Saved data entries:

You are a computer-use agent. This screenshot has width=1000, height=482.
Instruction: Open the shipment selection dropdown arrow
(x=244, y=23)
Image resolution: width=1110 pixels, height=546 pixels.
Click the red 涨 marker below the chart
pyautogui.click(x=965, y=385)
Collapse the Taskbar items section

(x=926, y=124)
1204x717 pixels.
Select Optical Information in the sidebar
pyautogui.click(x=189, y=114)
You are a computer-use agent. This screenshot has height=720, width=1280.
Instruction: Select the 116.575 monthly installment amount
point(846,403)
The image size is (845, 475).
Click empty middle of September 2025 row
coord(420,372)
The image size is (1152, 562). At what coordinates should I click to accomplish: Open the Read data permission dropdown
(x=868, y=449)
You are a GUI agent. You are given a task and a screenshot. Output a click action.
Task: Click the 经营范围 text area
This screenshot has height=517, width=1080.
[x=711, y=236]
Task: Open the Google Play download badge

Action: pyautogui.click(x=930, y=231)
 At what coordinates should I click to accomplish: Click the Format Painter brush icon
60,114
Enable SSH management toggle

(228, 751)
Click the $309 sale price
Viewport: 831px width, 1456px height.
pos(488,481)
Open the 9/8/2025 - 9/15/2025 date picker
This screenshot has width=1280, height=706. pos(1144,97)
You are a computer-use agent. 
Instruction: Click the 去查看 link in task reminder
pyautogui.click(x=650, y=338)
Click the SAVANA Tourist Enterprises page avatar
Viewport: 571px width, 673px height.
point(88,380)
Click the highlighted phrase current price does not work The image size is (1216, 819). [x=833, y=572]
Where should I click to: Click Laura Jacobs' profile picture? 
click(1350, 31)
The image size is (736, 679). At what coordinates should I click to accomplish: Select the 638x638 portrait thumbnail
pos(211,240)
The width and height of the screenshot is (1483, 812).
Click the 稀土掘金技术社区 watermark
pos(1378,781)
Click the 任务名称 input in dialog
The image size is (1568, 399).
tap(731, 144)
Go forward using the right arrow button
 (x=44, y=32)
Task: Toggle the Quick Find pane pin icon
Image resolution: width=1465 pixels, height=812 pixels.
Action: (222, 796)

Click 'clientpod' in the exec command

* [Problem statement] In the records above, locate every line with the string "price" and copy it.

* [Exercise answer]
Click the $309 sale price
Click the highlighted phrase current price does not work The image size is (1216, 819). [x=833, y=572]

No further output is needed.